Catholicism has exercised an almost determining influence over Irish life in the survey period being looked at in this volume. The chapter written by Colin Barr, Senior Lecturer in Modern British, Irish, and British Imperial History at the University of Aberdeen, and Daithi O’Corráin, Lecturer in Modern Irish History, St Patrick’s College, DCU (‘Catholic Ireland, 1740- 2016’) does well in identifying this influence as being almost entirely attributable to one man – Archbishop Paul Cullen, who took over the Irish church in the aftermath of the famine, and ruthlessly went about establishing Rome’s hegemony over the Irish Church. They rightly attribute the genesis of Irish piety to the Cullen influence rather than, as is sometimes said, to the penal laws. They describe Cullen’s influence as revolutionary and primarily responsible for the excess of devotionalism through the spread of novenas, pilgrimages, sacred heart worship, and the regular invocation of the holy rosary.

The authors pinpoint the 1908 decision of the hierarchy not to have a faculty devoted to theology at the new National University of Ireland as explaining why there has been a distinct absence of philosophical reasoning in the public discourse of Irish Catholicism. It may be for this reason also that Church power collapsed so easily in the period after the 1960s.
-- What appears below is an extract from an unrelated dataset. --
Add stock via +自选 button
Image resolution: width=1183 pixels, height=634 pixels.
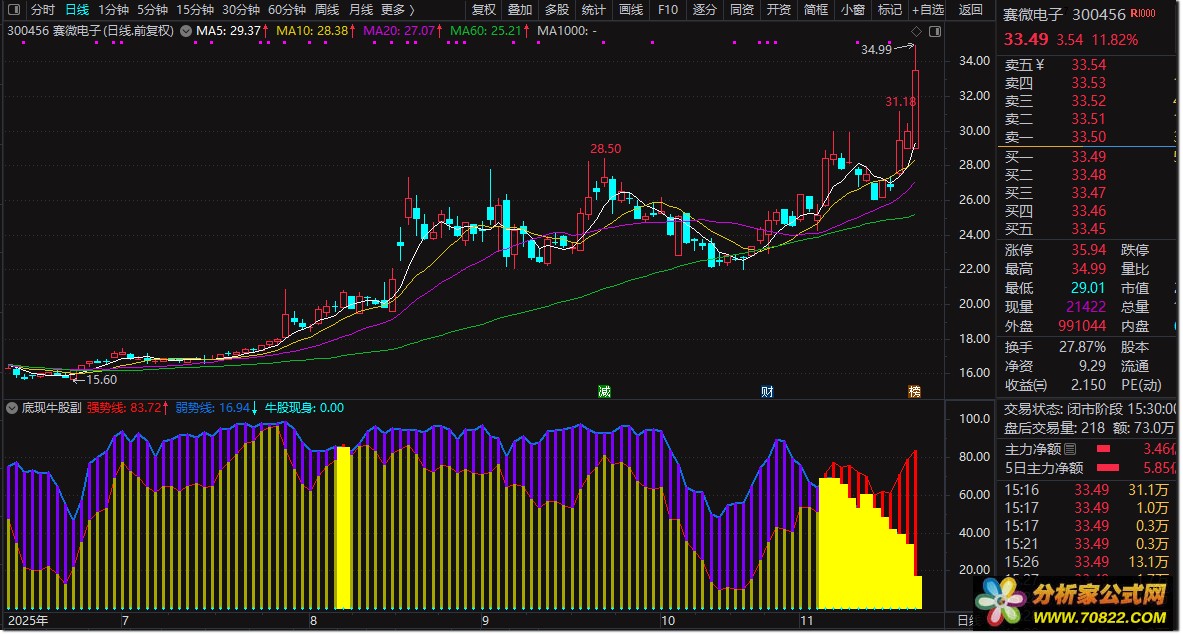(927, 10)
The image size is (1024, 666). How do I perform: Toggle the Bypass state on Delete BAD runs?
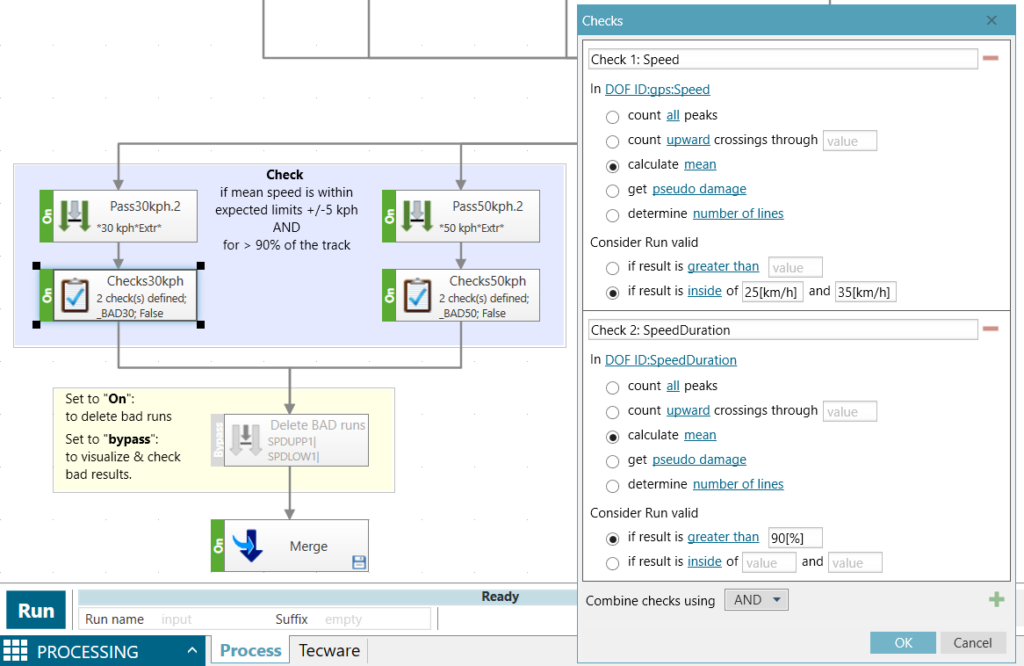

The general anti-intellectualism of Irish Catholicsm, as well the cognate anti-intellectualism of Irish life, is rarely pinpointed as a real danger to progress for Church and State.

While the Cambridge Social History of Modern Ireland is a treasury of new material, it continues to be a source of great perplexity to me why certain powerful organisations in Irish life are substantially under-analysed by professional historians. These include, at least, the Irish Farmers Association (IFA ) and the Gaelic Athletic Association (GAA). The IFA maintains a huge control and influence over government policy on farm incomes as well as an influence over farmers’ lives. While the IFA can be dismissed as the representative body of a sectional interest this cannot be said of the GAA. Hopefully future social historians will put the GAA under the microscope . There are few organisations that have had such a profound impact on Irish life. A follow up to this book should contain at least a chapter on these uniquely Irish icons.